Read our endorsement of Seattle’s Proposition 1 and see a breakdown of the proposed investments.
What caught my attention most in their editorial, however, was their accusation that the levy “is not an infrastructure plan as much as a political document.” Seattle is a democracy, so of course this levy is political. Every public budget and every public policy is passed by elected officials is influenced by advocates with stakes in the decision. It’s strange to hear this editorial board pretend that there was a non-political way to craft an initiative to send to voters.
Further, the politicians who crafted this levy were nearly all endorsed by the Seattle Times Editorial Board. Those politicians sought out support from important constituencies like the port, the Chamber of Commerce, major labor unions, transit boosters, and safe streets groups in an attempt to craft a levy that they would all support. That’s compromise, and it worked. All those groups representing Seattle residents and businesses are supporting the levy together, one of the few times you’ll see all these parties on the same side of a major issue. The transportation levy is an example of what the city can accomplish when everyone works together. It’s odd that the Times Editorial Board sees this unity as a bad thing.

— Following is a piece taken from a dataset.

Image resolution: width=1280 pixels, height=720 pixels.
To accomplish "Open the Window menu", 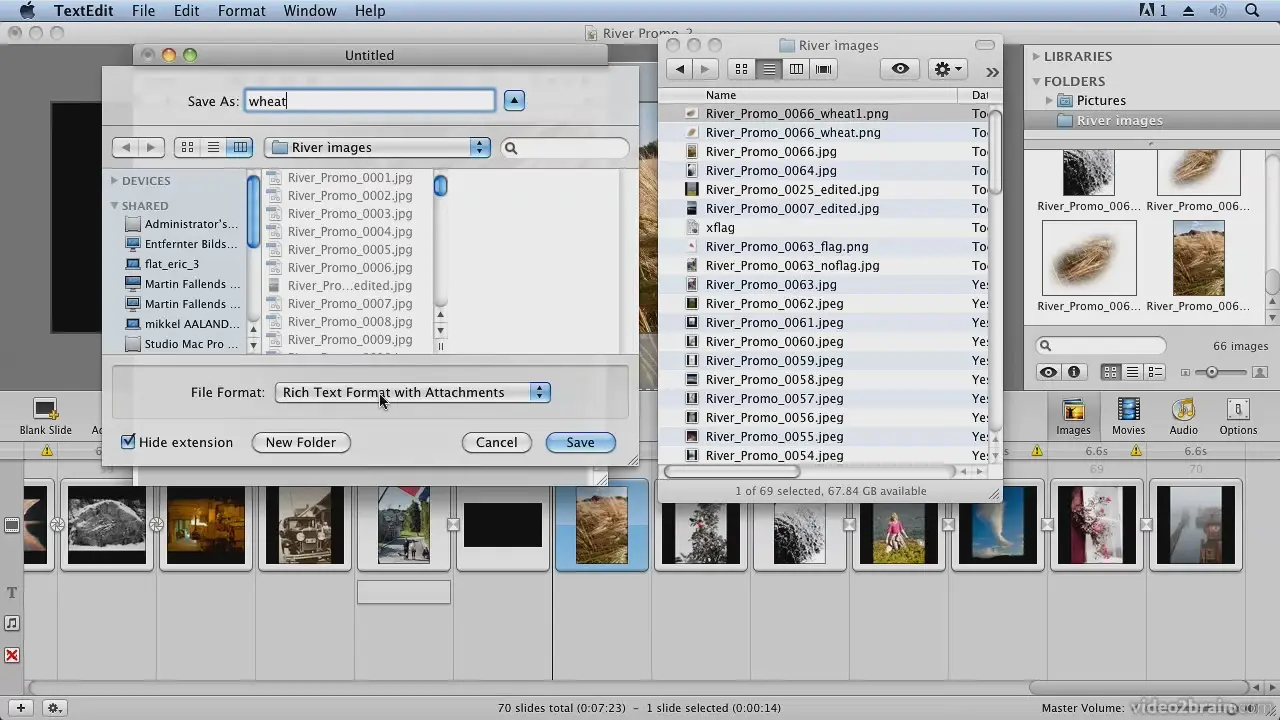I will [x=309, y=11].
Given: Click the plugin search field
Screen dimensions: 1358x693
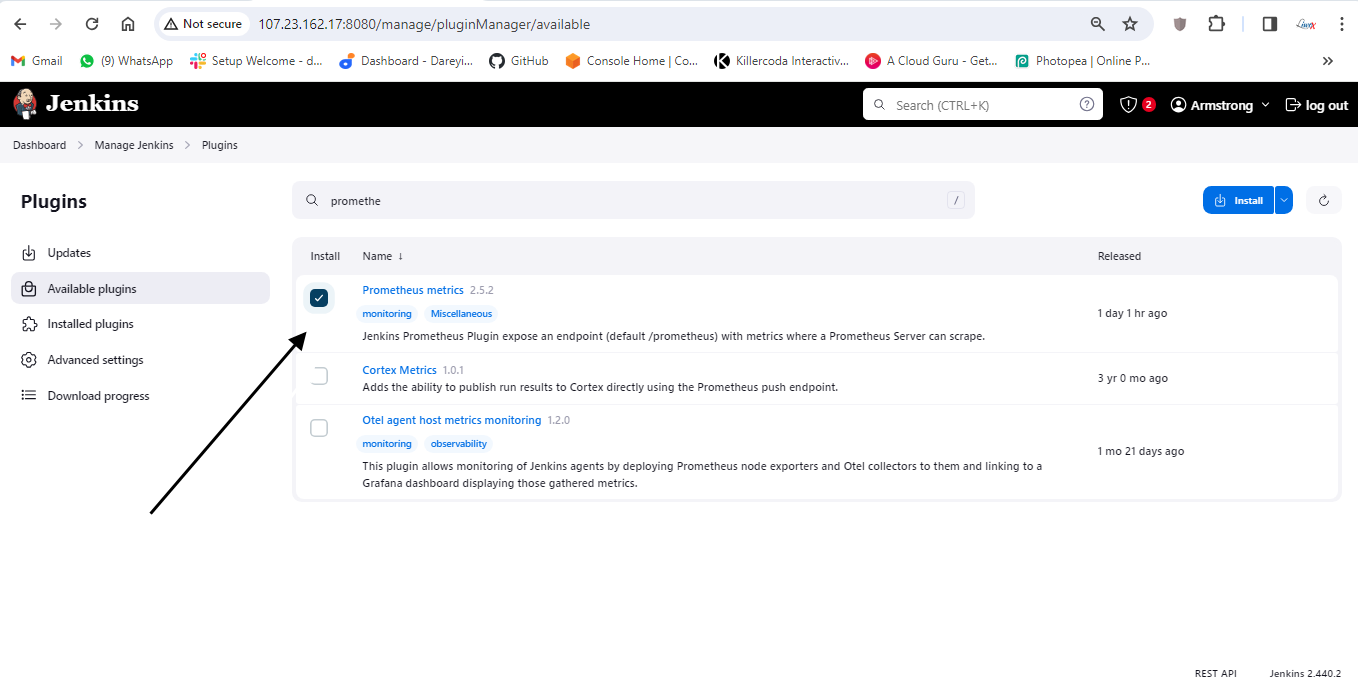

This levy was very much not written by the big bad bicycle lobby, whose endorsed candidates did not fare well in last year’s City Council races. The Editorial Board tried to paint it that way regardless. They bemoaned that “the levy would spend $133.5 million on ‘Bicycle Safety,'” while spending “only $330 million for ‘arterial roadway maintenance’ and $67 million for pothole repairs.” The $133.5 million for bicycle safety will save lives while making up about 9% of the levy. It is a great investment that will do a lot to connect and protect bike routes across the city, but it’s not an oversized slice of the budget pie (see chart above). They also cite a survey in which 61% of respondents said Seattle was doing a good job, noting that “it’s the department’s highest score.” That’s great news. SDOT is doing something well and people have noticed it. That just confirms that our city’s bike investments are working. It makes no sense to say, “Let’s defund the things our city does well.” The Editorial Board members must not bike much if they think the city’s bike lane network is anywhere close to being complete. This same board once argued that “Seattle should be in the vanguard” of safe bike infrastructure. Well, Seattle needs the funding from this levy to get there.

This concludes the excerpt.